» Task
Your task is to copy each line of the material that holds the word "Policy".

» Given entries
----------------

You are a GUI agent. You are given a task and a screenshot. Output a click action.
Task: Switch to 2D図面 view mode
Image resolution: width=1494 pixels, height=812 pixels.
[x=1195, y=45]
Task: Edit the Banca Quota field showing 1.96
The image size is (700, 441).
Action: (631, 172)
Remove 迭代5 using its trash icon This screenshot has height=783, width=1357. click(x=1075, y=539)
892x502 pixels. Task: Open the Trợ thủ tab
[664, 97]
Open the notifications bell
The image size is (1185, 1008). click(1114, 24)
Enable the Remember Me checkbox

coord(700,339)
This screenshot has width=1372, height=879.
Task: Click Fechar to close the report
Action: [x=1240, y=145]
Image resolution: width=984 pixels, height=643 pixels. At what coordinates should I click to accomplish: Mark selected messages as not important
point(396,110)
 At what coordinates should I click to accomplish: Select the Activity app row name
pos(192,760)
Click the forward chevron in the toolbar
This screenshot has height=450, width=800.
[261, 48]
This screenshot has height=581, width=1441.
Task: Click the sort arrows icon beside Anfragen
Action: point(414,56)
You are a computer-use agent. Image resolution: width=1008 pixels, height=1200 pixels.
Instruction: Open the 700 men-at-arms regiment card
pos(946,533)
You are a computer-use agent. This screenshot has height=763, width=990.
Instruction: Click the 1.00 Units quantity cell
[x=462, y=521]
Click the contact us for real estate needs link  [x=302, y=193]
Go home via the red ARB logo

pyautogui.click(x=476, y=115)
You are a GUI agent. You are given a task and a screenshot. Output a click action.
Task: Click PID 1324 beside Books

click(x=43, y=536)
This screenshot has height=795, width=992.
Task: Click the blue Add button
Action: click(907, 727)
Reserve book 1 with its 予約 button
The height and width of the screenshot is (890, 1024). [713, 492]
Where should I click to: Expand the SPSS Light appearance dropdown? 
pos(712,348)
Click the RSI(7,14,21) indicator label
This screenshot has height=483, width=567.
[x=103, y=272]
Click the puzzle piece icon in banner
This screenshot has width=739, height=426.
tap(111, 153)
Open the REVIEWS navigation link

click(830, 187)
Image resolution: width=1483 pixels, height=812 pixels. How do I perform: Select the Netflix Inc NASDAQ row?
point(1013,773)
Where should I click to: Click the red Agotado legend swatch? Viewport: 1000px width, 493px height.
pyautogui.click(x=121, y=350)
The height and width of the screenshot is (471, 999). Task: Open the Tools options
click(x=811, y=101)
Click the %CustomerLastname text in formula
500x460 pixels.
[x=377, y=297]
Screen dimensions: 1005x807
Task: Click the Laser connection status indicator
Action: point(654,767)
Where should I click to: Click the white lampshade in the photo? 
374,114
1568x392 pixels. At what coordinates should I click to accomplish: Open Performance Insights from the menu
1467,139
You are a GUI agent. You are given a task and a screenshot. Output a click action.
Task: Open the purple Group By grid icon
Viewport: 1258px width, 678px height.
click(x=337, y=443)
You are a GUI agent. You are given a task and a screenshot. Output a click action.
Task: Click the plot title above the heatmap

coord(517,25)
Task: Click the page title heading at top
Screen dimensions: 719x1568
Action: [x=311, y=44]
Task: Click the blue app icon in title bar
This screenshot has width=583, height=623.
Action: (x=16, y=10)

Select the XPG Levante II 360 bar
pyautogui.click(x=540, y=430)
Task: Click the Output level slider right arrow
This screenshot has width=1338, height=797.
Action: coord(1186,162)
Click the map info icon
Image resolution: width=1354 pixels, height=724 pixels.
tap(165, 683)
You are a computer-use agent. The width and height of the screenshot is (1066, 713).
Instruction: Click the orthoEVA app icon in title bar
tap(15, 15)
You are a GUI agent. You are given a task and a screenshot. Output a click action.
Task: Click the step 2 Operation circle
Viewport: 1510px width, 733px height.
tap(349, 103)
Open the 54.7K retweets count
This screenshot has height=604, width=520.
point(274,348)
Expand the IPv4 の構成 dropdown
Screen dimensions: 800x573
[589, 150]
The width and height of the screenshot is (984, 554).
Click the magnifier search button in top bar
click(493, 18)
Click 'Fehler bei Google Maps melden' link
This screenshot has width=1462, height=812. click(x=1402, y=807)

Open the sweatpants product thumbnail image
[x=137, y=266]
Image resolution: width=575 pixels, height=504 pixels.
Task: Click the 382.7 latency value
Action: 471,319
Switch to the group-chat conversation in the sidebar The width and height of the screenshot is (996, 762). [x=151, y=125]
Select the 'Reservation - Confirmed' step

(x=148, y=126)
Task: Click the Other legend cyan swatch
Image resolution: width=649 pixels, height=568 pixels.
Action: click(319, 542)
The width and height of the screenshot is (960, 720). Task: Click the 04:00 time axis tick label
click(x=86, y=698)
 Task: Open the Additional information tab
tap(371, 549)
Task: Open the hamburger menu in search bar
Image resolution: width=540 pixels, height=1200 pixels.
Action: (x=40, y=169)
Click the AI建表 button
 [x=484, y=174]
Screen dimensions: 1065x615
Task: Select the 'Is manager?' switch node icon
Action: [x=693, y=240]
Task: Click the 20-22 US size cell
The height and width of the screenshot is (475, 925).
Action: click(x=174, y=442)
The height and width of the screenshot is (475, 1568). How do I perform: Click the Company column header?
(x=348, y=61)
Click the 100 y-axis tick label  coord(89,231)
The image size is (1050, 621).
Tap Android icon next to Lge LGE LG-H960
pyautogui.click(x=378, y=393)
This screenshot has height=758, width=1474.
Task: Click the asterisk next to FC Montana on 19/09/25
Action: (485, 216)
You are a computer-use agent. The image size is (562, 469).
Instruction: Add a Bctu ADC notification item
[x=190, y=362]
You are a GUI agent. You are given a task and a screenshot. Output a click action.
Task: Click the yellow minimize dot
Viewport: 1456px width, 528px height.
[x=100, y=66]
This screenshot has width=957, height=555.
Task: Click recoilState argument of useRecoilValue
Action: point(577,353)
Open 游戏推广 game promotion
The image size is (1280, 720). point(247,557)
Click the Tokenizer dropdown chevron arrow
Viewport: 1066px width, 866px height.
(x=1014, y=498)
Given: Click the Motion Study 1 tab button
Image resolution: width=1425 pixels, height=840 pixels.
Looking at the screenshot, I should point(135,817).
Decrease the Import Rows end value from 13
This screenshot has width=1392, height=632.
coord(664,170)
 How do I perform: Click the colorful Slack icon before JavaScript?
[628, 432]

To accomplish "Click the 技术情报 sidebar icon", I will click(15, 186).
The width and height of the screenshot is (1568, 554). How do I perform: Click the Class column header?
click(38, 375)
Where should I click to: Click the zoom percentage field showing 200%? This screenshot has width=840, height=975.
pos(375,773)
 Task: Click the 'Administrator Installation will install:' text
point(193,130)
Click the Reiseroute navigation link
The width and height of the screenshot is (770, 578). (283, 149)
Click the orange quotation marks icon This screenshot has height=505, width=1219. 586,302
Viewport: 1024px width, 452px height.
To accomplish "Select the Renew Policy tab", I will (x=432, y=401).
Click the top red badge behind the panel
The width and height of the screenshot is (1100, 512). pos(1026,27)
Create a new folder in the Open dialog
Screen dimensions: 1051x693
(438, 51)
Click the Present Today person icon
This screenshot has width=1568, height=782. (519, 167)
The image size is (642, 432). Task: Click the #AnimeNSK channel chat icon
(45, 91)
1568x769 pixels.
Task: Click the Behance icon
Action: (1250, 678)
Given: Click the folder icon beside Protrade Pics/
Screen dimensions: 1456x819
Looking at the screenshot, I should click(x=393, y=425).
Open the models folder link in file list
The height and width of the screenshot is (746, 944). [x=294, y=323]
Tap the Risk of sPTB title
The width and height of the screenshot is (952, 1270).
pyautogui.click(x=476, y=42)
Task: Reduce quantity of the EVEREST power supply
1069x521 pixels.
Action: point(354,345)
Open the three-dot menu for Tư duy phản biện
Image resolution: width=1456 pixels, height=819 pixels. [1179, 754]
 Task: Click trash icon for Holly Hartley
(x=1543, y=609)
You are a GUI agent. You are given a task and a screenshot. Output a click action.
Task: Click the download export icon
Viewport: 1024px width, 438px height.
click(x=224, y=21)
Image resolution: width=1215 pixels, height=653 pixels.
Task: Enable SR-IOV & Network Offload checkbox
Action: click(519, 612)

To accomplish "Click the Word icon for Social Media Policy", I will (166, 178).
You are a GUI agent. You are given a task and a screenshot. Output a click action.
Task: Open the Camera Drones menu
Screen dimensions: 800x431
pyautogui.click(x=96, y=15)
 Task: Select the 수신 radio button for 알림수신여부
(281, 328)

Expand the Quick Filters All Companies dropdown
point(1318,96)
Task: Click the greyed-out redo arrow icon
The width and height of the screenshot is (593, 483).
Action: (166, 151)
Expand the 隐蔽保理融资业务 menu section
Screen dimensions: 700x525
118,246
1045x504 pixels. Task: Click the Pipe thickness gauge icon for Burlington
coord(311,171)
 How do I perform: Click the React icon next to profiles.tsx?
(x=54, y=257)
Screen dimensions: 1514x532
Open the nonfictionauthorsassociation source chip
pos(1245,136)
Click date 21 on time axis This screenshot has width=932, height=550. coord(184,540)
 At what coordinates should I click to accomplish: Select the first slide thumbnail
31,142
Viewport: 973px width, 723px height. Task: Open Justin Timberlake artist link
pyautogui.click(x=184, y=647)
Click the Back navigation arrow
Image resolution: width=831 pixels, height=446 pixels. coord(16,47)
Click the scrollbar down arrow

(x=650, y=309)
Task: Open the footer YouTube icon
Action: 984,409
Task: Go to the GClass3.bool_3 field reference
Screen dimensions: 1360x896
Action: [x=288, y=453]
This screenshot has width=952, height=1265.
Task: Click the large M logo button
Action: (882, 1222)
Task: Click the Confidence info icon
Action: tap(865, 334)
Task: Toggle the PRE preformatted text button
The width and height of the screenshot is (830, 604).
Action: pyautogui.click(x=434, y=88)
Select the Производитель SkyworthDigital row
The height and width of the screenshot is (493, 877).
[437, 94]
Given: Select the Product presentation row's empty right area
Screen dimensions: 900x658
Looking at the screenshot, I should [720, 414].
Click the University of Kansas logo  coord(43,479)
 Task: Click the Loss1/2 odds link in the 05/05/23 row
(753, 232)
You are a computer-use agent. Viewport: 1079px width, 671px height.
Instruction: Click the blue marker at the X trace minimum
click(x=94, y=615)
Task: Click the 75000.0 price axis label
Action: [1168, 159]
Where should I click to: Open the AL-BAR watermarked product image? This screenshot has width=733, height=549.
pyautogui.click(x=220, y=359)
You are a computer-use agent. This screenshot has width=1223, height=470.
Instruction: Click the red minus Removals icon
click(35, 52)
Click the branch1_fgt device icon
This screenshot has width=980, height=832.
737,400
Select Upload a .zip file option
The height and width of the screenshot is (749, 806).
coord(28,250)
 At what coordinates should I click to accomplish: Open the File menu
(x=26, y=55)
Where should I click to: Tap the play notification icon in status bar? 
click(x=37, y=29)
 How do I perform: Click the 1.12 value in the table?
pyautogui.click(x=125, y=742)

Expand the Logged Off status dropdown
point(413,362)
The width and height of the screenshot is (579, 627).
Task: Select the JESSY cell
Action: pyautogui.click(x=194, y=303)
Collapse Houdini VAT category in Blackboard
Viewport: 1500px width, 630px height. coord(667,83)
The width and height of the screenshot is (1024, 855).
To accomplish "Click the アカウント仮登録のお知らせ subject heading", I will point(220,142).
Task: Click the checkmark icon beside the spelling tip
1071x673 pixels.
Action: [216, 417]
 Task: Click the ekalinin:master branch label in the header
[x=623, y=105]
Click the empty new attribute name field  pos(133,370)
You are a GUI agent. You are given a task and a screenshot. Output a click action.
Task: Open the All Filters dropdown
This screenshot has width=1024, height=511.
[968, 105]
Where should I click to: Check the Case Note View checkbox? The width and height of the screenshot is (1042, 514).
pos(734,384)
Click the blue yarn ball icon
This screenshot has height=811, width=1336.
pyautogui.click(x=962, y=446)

----------------

» Task result
To accomplish "Select the Renew Policy tab", I will (x=432, y=401).
To accomplish "Click the Word icon for Social Media Policy", I will (166, 178).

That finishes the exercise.